Task item:
Somewhere below are a line with "You are a computer-use" and a later line with "Instruction: Open the Home icon in left rail". Output exactly those lines and all lines between them.

Dataset records:
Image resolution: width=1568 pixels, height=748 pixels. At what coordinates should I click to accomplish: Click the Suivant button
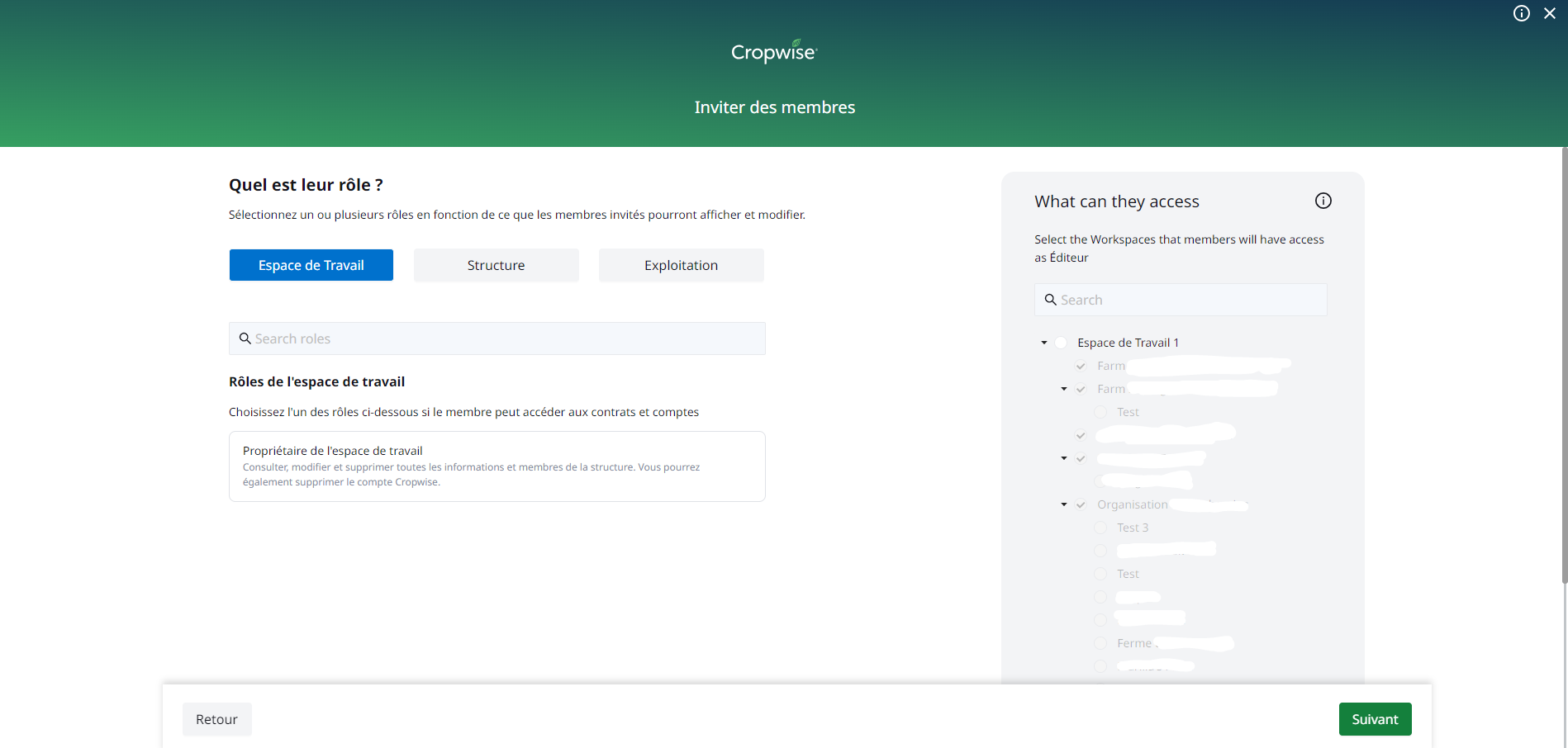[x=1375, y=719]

* * *

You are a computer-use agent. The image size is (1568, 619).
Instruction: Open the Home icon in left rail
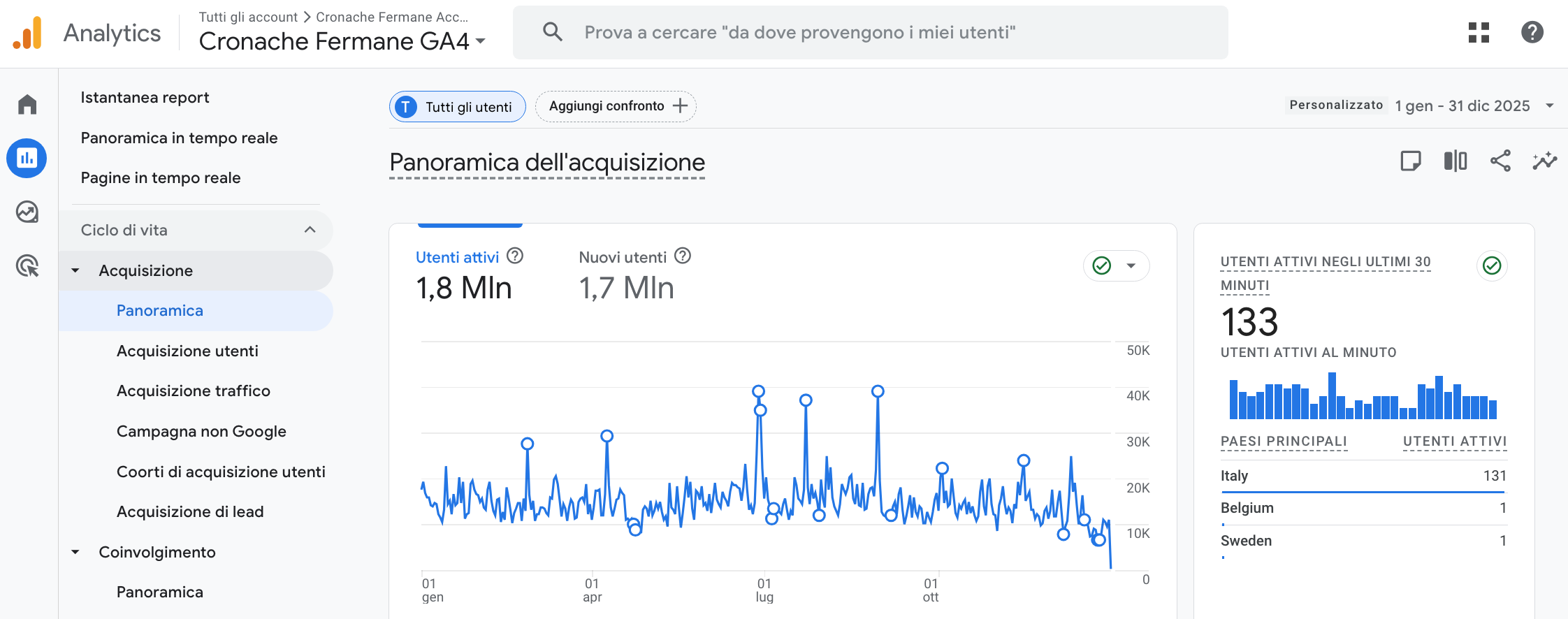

--

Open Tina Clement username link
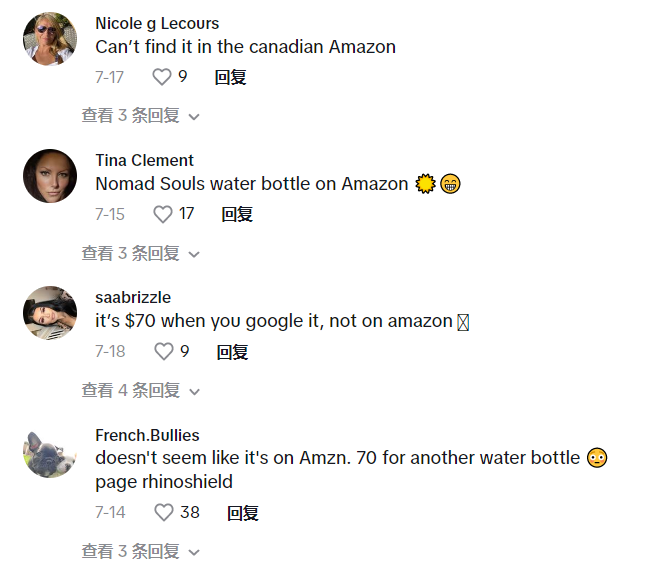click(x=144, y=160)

Solution to this exercise:
You are a computer-use agent. The image size is (1568, 619).
Instruction: Open the Home icon in left rail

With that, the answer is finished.